In his own words, Josh LaJaunie grew up hunting, fishing, drinking, eating playing football and getting fat. As he tipped the scales at 400lbs (180kg) in 2011, he decided to change his life after he read about a vegan ultra-marathon runner.
Between 2011 and 2014, the 38-year-old from South Louisiana, lost 200lbs (90kg) and became a committed vegan. In 2013, he ran his first 10k race under one hour. Half a decade after the life of vegan runner Scott Jurek flicked a switch in his brain, he appeared on the cover of the US magazine Runner’s World December 2016 Reader’s Issue.
“I had always been a big guy, tall guy, and wasn't sure that plants alone could adequately nourish me,” LaJaunie, a property manager, tells The Independent, describing the 10k as a “big achievement” which had taken “a lot of commitment and training.”
In September 2016, he finished third at the Wildcat 100-mile marathon in Florida – his longest to date – and ran the New York City marathon in November. Looking to the future, he hopes to run a 10k in under 40minutes.
As a teenager and a promising lineman in his high school American football team, LaJaunie was promised a scholarship at the University of Arkansas at Monticello, and his coaches encouraged him to gain weight. But instead of hitting the gym, LaJaunie ate himself heavier. Among his meals were traditional Cajun fare, including gumbo, jambalaya, pot-fried rabbit or squirrel cooked in that gravy, crawfish, or deer chilli. In other words, about as far from veganism as possible.
“I came upon the concept of a vegan diet in the book Born To Run when I learned of Scott Jurek. After reading his book, I went on to Rich Roll's book Finding Ultra. From there I watched Forks Over Knives, and that really sealed the deal for me.”
LaJaunie is therefore familiar with the confusion and protests that vegans often face from baffled meat-eaters who wonder how he survives without bacon or rib-eye steaks.
But he stresses that neither weight loss nor marathon running is the key to taking the plunge and committing to veganism.
“Change is your goal. Not weight loss, not a marathon. Change. If you can be open to big change you're well your way to having a more authentic human existence.”
Nowdays, he sticks to a diet of whole plant foods, avoiding too much fat and added sugar and sweeteners.
********
• [DESCRIPTION OF THE TASK]
Extend the article about Josh LaJaunie's weight loss and vegan running, picking up after its last sentence.

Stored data
********
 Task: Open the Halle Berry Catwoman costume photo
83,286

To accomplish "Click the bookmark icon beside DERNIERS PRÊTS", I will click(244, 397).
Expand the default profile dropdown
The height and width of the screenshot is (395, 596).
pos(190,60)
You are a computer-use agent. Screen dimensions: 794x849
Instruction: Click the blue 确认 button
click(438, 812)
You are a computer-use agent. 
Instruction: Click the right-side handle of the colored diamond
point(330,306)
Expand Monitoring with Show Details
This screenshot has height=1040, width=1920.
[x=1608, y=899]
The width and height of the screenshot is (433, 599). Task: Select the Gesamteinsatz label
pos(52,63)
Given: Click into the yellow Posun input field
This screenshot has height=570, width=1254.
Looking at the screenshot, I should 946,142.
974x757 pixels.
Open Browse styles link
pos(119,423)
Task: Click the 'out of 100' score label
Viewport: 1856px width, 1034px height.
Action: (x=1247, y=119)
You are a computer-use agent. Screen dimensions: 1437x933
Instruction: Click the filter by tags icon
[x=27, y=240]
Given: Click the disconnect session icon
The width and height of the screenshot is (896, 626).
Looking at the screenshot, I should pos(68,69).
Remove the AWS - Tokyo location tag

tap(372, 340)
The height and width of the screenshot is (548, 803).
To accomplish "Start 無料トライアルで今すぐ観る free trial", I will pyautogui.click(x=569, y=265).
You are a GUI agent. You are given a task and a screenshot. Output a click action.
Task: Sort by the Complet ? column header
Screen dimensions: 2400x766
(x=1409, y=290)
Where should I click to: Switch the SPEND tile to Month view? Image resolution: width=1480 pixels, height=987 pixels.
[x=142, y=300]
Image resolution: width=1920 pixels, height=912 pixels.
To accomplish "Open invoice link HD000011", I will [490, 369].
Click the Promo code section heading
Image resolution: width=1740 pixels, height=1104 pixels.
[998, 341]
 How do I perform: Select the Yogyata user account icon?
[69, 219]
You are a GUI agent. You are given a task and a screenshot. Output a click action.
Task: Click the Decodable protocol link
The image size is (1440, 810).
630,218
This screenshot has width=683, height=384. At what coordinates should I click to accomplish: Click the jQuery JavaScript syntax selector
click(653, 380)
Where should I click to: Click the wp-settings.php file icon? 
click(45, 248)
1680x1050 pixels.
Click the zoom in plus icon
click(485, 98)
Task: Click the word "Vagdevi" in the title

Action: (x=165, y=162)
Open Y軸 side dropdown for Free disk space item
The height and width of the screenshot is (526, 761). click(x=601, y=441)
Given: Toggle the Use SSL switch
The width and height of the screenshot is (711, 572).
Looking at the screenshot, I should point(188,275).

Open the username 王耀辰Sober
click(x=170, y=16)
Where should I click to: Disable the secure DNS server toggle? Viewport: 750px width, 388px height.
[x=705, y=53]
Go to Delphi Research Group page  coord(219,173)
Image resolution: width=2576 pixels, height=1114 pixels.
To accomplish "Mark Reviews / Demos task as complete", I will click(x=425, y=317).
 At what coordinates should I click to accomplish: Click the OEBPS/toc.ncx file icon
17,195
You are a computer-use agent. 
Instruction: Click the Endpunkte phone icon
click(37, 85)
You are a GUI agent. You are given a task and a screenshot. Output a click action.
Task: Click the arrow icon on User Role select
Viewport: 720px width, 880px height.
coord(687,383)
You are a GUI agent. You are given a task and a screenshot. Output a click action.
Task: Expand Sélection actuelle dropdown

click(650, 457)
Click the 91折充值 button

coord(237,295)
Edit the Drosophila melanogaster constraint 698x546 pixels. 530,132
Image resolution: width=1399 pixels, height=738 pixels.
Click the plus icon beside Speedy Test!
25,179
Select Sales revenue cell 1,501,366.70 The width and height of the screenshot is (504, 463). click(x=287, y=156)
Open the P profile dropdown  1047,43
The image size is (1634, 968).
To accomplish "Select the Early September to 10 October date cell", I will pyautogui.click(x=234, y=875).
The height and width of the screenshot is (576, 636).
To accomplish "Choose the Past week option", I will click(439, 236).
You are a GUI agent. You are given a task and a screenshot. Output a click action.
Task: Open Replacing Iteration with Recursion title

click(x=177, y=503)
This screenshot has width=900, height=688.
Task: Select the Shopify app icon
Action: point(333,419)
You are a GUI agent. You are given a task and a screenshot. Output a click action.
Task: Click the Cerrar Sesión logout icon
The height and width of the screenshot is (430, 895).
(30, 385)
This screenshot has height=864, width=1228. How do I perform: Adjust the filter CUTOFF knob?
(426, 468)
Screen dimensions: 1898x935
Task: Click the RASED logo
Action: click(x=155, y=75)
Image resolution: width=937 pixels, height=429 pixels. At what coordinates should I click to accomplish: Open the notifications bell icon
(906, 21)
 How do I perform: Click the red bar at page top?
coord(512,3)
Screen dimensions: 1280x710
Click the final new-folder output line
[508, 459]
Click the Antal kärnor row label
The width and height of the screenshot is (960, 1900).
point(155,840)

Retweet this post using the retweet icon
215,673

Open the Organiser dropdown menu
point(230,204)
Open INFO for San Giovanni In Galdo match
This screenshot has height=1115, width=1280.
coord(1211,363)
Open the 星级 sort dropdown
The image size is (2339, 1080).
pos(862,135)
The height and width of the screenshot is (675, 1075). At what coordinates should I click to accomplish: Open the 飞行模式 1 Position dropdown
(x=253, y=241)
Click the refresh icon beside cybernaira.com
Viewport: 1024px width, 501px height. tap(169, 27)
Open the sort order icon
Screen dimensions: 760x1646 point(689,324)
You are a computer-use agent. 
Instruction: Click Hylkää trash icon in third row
********
• [ANSWER FOR THE TASK]
“I don't calculate or do any accounting with respect to calories. I just eat. When I train and race, I eat a tad more because I'm a little hungrier.”
“I cycle through the same three meals all the time. Either a big baked potato smashed in to a kale salad, a big bowl of steamed greens with beans du jour, or a bowl of oats with frozen cherries with a touch of almond milk.”
“As far as snacks, I love apples. I usually want calorie dilute foods.
“When I'm choosing what I'm going to consume on race day, I actually look for calorie density so I can get calories without bulk,” meaning he opts for protein bars for a short period of time. “The only adjustment I make is I'll have a fast five days out, then have a very clean potato-rich couples days, then back to normal portions of my normal diet for the day leading up to the race, with nothing much at all in the final 12 hours before the start.
Since transforming his health, LaJaunie is resolute veganism is the lifestyle that suits him best. “I think strict whole foods centered veganism is the healthiest way of existing as a human. I also think that over time us humans have developed ability to eat meat in times of starvation or opportunity. But by no means does this mean the human being is now an obligate carnivores.”
"But most of the people I know would entertain less meat before they would ever entertain ‘no meat’, so not making it an all or nothing proposition is important to the overall growth of the movement, in my opinion."
As for those who shun veganism as unhealthy, LaJaunie has two words: “Prove it.”